■ POR HACER: Transcribe literalmente el tramo del pasaje sobre la tecnología y la infancia que va desde "Umberto Eco me" hasta "lo socialmente correcto.".

■ PASAJE CITADO:
━━━━━━━━━━━━━━━━
Umberto Eco me dijo hace más de 10 años que "el exceso de información cambia nuestra cabeza". La avalancha tecnológica ya se percibía entonces y Eco pronosticaba que se transformaría en "naturaleza". Eso es lo que ha sucedido: la tecnología es ya nuestro hábitat hegemónico y el dulce dictador de lo socialmente correcto.
Datos recientes del Instituto Nacional de Estadística aseguran que a los 10 años un 78% de los niños españoles navega por Internet y el 68% de los de 12 años tiene móvil. Nadie dice qué hacen esos niños con el móvil o Internet. Son nativos digitales, generaciones aptas para que el cibermito presuma de avance: cierto, para según qué manejos, como cambiar la melodía del móvil o controlar un DVD, los hijos enseñan a los padres. De lo cual, este mito de la maravilla digital, saca la conclusión -precipitada- de que las generaciones anteriores y una mayoría de adultos no pueden enseñar nada a sus hijos y hay que prescindir de sus reticencias ante el monopolio del progreso que exhibe lo tecnológico.
━━━━━━━━━━━━━━━━
■ MATERIAL SUMINISTRADO:
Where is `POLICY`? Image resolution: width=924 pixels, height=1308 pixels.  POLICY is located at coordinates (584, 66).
━━━━━━━━━━━━━━━━
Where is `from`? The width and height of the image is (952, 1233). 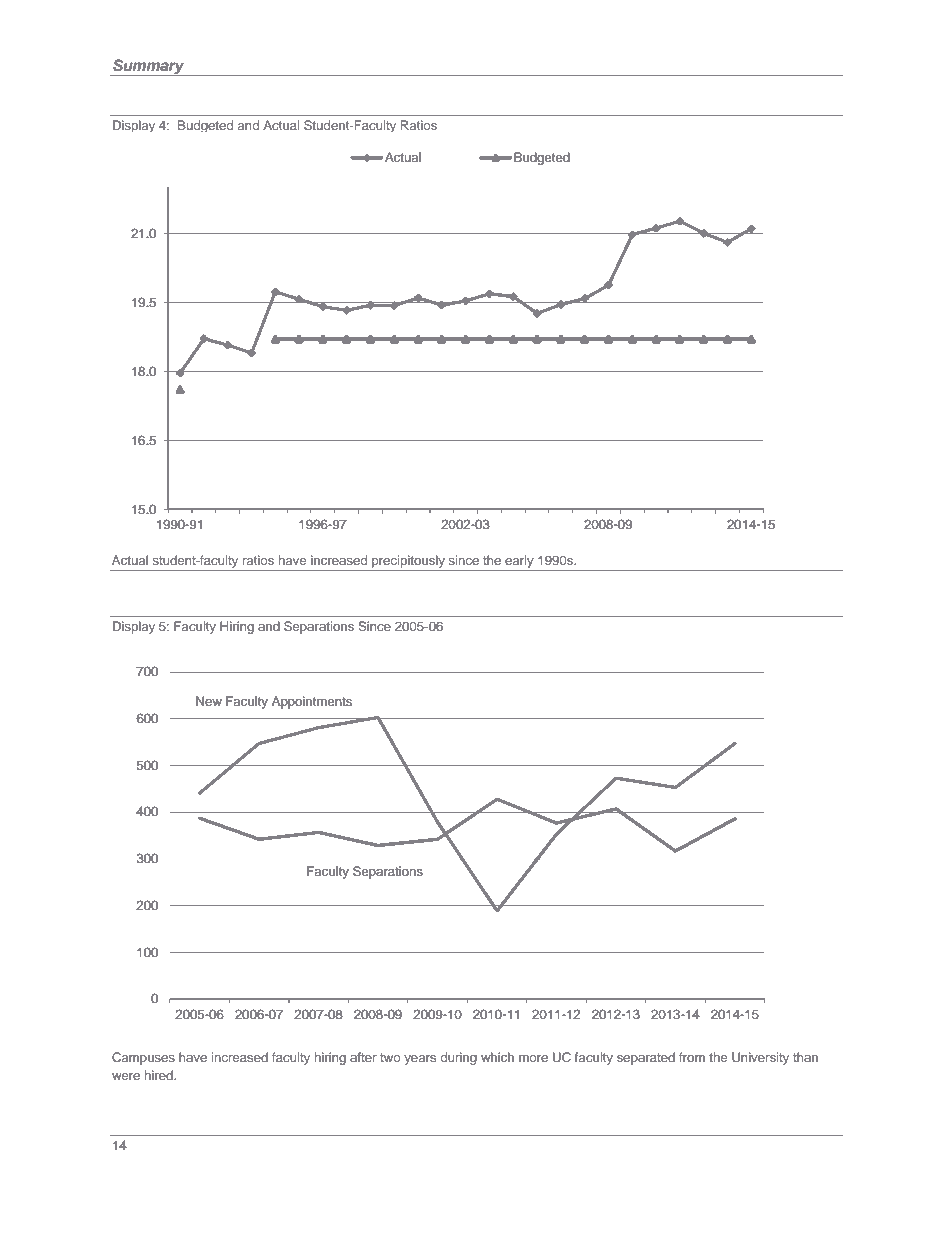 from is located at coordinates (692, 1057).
━━━━━━━━━━━━━━━━
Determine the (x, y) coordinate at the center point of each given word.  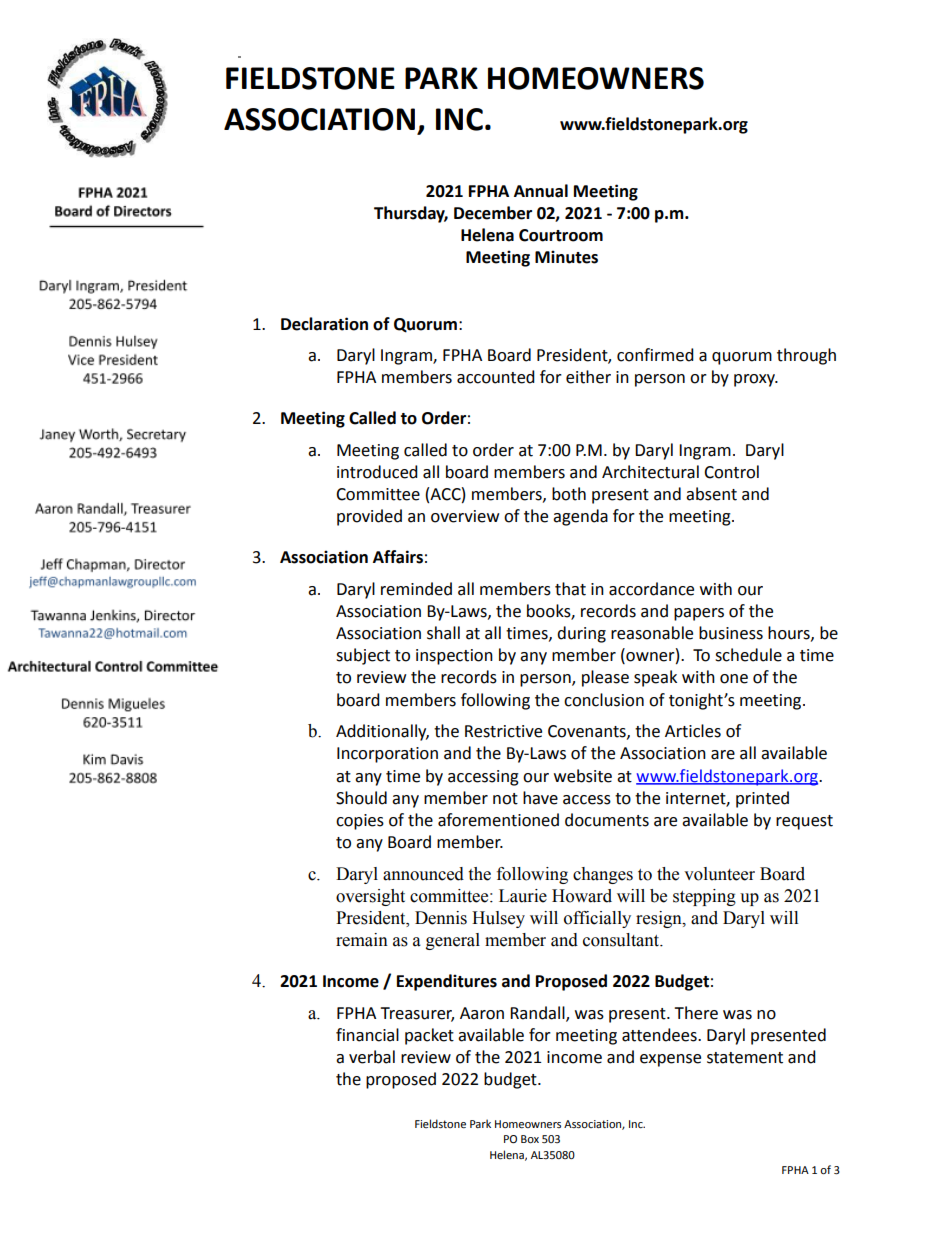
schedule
━━━━━━━━━━━━━━━━
■ RESPUESTA ESCRITA:
Umberto Eco me dijo hace más de 10 años que "el exceso de información cambia nuestra cabeza". La avalancha tecnológica ya se percibía entonces y Eco pronosticaba que se transformaría en "naturaleza". Eso es lo que ha sucedido: la tecnología es ya nuestro hábitat hegemónico y el dulce dictador de lo socialmente correcto.